So far it is working form the functional side, but one of the most used displays are ST7920 based with software SPI. Till now V2 only supports due so I was quite astonished to see it taking more then 500ms to show a screen. It is out of question that this is not acceptable and would prevent usage. So i started investigating the software SPI. I saw you did already optimize it for 8 bit, but for due it used a generic solution, which explained the speed difference.

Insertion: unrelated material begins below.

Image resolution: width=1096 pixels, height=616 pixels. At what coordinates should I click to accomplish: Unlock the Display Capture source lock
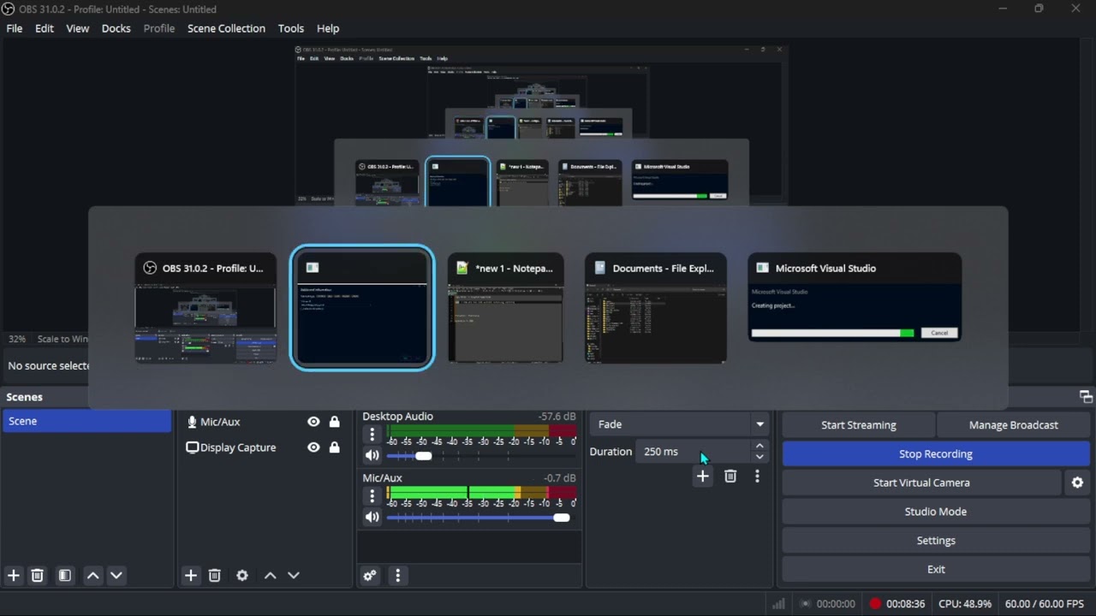(x=335, y=447)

So I copied the 8 bit part and rewrote it to use WRITE from the firmware fastio solution using the hardcoded pin numbers (not friendly for your library but easy for me to do while being fast). Now refresh time was 28ms which would be quite usefull - except the display had no content. After some googling and reading the datasheet it was clear that my solution was much too fast for that controller.
So the next days I did many test. First I noticed that you have only 2 spi modes for software spi. YOu only use clock polarity and always send data on the first clock edge. ST7920 and the defined mode 3 let me assume that the rising edge is correct but it should be the second one.
Here a working version I came up with (taking 130ms in this version)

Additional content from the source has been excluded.